*** Excerpted passage Section Begins ***

The AIDS virus disappeared from the bloodstreams of 10 patients with AIDS or a related disease when they got monthly transfusions of blood plasma from otherwise healthy carriers of the virus, researchers say.
The researchers said the treatment apparently kills the virus without causing serious side effects."It doesn't mean that they don't have any more virus in their bodies," said Dr. Abraham Karpas of the Laboratory of Molecular Biology, affiliated with Cambridge University. "But there is no more free virus in the blood to infect their cells."
The plasma, treated to remove viruses, contains high levels of antibodies that can kill the AIDS virus, Karpas said.
AIDS patients lack such antibodies in their blood, said Karpas, who led the research team. Research details appear in December's issue of The Proceedings of the National Academy of Sciences, a U.S. scientific journal, he said.
Karpas called the results of his study "very encouraging," but other AIDS researchers urged caution in interpreting them.
Dr. Bryan Gazzard of St. Stephen's Hospital in London, where the tests were conducted, said the findings were interesting but that larger trials must be done before anyone could say the treatment offered any clinical benefit.

*** Excerpted passage Section Ends ***
*** Given entries Section Begins ***

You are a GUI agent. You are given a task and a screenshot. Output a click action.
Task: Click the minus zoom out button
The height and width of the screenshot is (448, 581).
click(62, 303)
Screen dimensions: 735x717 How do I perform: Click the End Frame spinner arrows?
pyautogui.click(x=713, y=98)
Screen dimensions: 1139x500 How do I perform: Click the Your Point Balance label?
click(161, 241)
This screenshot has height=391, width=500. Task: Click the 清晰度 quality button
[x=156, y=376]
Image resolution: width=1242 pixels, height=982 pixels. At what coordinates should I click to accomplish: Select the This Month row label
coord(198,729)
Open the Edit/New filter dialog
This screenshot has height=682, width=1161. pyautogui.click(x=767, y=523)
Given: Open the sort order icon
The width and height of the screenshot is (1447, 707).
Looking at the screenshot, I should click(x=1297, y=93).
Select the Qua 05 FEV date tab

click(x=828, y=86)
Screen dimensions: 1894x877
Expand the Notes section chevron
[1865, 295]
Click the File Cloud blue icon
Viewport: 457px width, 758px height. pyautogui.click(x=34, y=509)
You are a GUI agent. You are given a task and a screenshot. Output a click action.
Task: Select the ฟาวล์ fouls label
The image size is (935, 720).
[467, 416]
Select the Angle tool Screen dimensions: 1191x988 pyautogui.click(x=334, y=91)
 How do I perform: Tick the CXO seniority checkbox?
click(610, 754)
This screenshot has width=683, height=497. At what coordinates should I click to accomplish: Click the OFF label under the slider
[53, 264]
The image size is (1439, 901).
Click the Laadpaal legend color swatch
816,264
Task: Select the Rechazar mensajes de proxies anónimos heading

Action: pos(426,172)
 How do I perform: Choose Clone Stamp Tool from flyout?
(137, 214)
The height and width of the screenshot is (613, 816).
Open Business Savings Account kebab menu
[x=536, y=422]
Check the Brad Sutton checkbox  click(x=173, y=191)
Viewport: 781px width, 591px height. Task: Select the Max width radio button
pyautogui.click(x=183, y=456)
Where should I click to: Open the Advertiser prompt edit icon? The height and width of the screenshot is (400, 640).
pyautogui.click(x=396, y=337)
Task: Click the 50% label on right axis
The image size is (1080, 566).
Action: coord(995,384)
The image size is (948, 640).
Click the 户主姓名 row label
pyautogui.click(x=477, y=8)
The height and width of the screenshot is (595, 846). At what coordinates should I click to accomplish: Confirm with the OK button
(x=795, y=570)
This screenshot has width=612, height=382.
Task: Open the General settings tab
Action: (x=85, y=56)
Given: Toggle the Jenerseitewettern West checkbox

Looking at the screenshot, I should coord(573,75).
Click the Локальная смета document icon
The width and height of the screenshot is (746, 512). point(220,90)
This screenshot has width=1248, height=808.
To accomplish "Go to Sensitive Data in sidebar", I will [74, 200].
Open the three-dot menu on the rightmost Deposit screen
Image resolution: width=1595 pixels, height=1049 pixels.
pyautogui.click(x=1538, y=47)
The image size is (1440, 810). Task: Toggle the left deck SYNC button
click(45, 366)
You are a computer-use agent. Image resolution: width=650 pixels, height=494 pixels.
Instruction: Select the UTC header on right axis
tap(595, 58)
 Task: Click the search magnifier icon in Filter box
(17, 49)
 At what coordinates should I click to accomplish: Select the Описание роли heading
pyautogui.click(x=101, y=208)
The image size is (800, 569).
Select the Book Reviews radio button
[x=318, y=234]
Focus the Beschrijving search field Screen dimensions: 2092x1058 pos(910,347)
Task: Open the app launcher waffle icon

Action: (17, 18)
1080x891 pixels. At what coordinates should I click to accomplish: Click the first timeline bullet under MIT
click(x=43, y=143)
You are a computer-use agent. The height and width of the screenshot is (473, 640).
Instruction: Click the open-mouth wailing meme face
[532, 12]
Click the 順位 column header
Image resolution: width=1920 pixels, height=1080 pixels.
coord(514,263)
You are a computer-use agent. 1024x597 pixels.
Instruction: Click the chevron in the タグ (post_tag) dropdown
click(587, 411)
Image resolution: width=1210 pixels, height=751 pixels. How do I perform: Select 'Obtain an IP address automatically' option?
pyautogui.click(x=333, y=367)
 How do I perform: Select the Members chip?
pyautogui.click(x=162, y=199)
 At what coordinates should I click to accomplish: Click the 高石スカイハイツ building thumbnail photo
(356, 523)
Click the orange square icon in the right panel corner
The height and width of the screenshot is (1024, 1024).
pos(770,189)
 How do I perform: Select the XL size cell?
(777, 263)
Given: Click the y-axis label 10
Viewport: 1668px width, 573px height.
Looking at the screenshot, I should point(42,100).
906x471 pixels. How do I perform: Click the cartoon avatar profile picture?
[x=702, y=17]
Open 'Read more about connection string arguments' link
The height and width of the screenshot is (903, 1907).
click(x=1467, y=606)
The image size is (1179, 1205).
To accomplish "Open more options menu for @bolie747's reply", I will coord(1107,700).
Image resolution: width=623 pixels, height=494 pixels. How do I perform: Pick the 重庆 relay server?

*** Given entries Section Ends ***

- **Study questions**
[1] Translate this sentence from the article on the AIDS plasma study into Spanish: "The plasma, treated to remove viruses, contains high levels of antibodies that can kill the AIDS virus, Karpas said."
[2] Continue the article on the AIDS plasma study from the point where it ends.

- **Answer list**
[1] El plasma, tratado para eliminar los virus, contiene altos niveles de anticuerpos que pueden matar el virus del sida, dijo Karpas.

[2]
Dr. James Chin, an epidemiologist with the Geneva-based World Health Organization's Global Program on AIDS, said, "If it's for real, (it) deserves to be further evaluated."
However, "I think that there may be a lot of work between some experimental results like that and what kind of applicability you would have in the real world," he warned in an interview.
"We don't know how effective it would be, how long people would have to take such a product. It could very well be for life. So a lot of things have to be worked out before we can really offer people a real ray of hope," he said.
Acquired immune deficiency syndrome attacks the body's immune system, breaking down its resistance to infection. No cure has been discovered. Not everyone infected with the AIDS virus goes on to develop symptoms.
In trials over the past nine months on six AIDS patients and four suffering from an early stage of AIDS known as AIDS-related complex, the virus in the patients' blood "immediately disappeared . . . following the transfusion of this hyper-immune plasma," Karpas said in an interview.
The researchers said nine of the 10 patients are still alive, reasonably well, and out of hospital nine months later. "Those patients have remained virus negative now for nine months," Karpas said.
Karpas said some of patients in the study with early symptoms of AIDS began producing their own antibodies when injected with the antibody-rich plasma.
"The explanation could be that the neutralizing antibody stopped the virus infecting more T-cells," he said.
T-cells, which are destroyed by the AIDS virus, are a type of blood cell essential to the body's immune defenses.
Karpas said he believes the method could reverse the course of AIDS in some patients, or "at least to keep it at bay."